_ACTIONS TO TAKE_:
**a.** In the workday passage, when is the follow-up bloodwork for the patient seen for STD screening arranged to take place?
**b.** Extract the portion of the workday passage between "Then done with" and "appointment. Et cetera.", inclusive.

╭─ READING PASSAGE

Then done with that, I had to check my clinical messages (our in-office messaging, where the secretaries and nurses send me anything from patient phone or email queries, VNA concerns, controlled substance medication requests, or abnormal lab or radiology results). I need to quickly scan the list and make sure there is nothing requiring urgent attention. Then deal with those. Someone emailed about their ankle sprain. Nurse: They just want X-rays ordered. Can we do that? Me: Not really, please have them make an appointment. Et cetera.

Then, my email. There's several more emails for me in a now-massive email chain regarding one patient of mine. She has a large team of specialists; her case is complicated; she may need to be admitted, and I would need to arrange that. I read quickly and make sure no one has asked me to do anything yet. I know the specialists probably roll their eyes at my questions. I haven't treated many cases of what she has. I have to read up every time she has labs. But she comes to me, and I'm doing the best I can.

Now hopelessly behind. Next patient: STD screening. Ha, easy! Not. Upon questioning, she tells me one of her partners is a recovering IV drug user. I deliver alot of counseling around this, do a pelvic exam with cultures, send for bloodwork and arrange more followup with bloodwork in two months.

╰─
╭─ DATASET CONTENT

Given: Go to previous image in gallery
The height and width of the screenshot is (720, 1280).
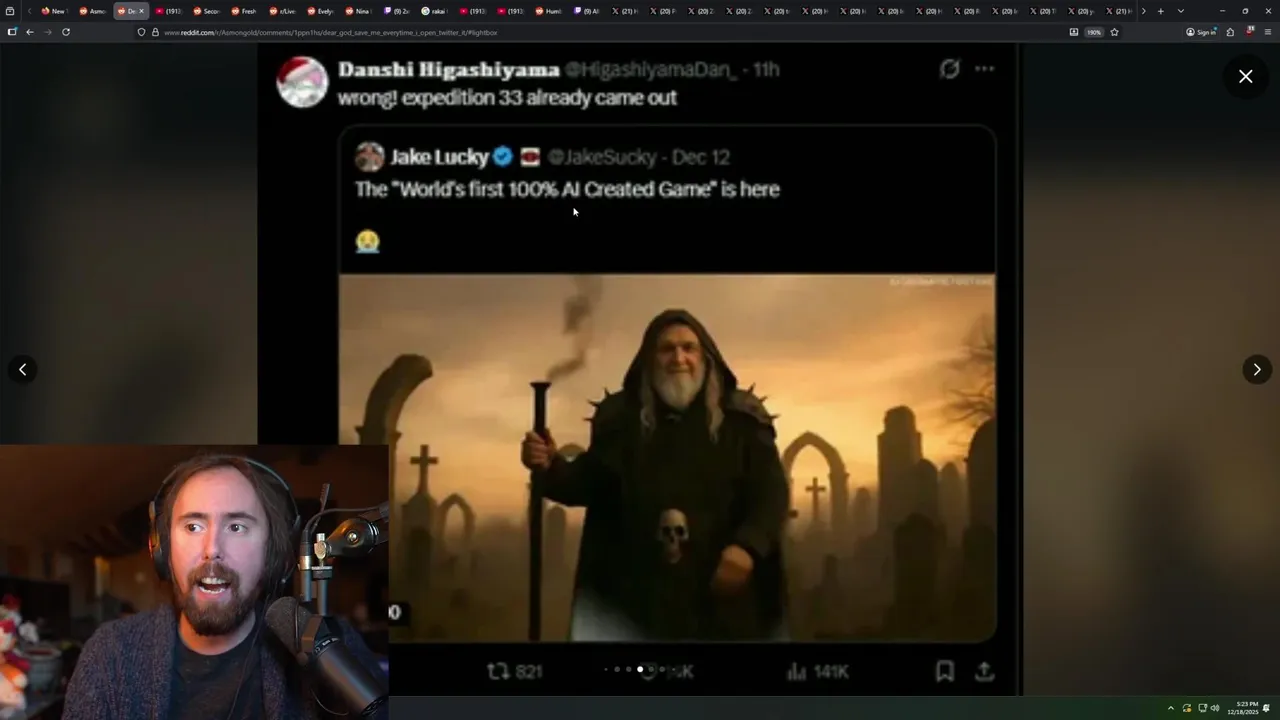Looking at the screenshot, I should pos(22,370).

╰─

_ANSWERS TO THE PROBLEMS_:
**a.** In two months.

**b.**
Then done with that, I had to check my clinical messages (our in-office messaging, where the secretaries and nurses send me anything from patient phone or email queries, VNA concerns, controlled substance medication requests, or abnormal lab or radiology results). I need to quickly scan the list and make sure there is nothing requiring urgent attention. Then deal with those. Someone emailed about their ankle sprain. Nurse: They just want X-rays ordered. Can we do that? Me: Not really, please have them make an appointment. Et cetera.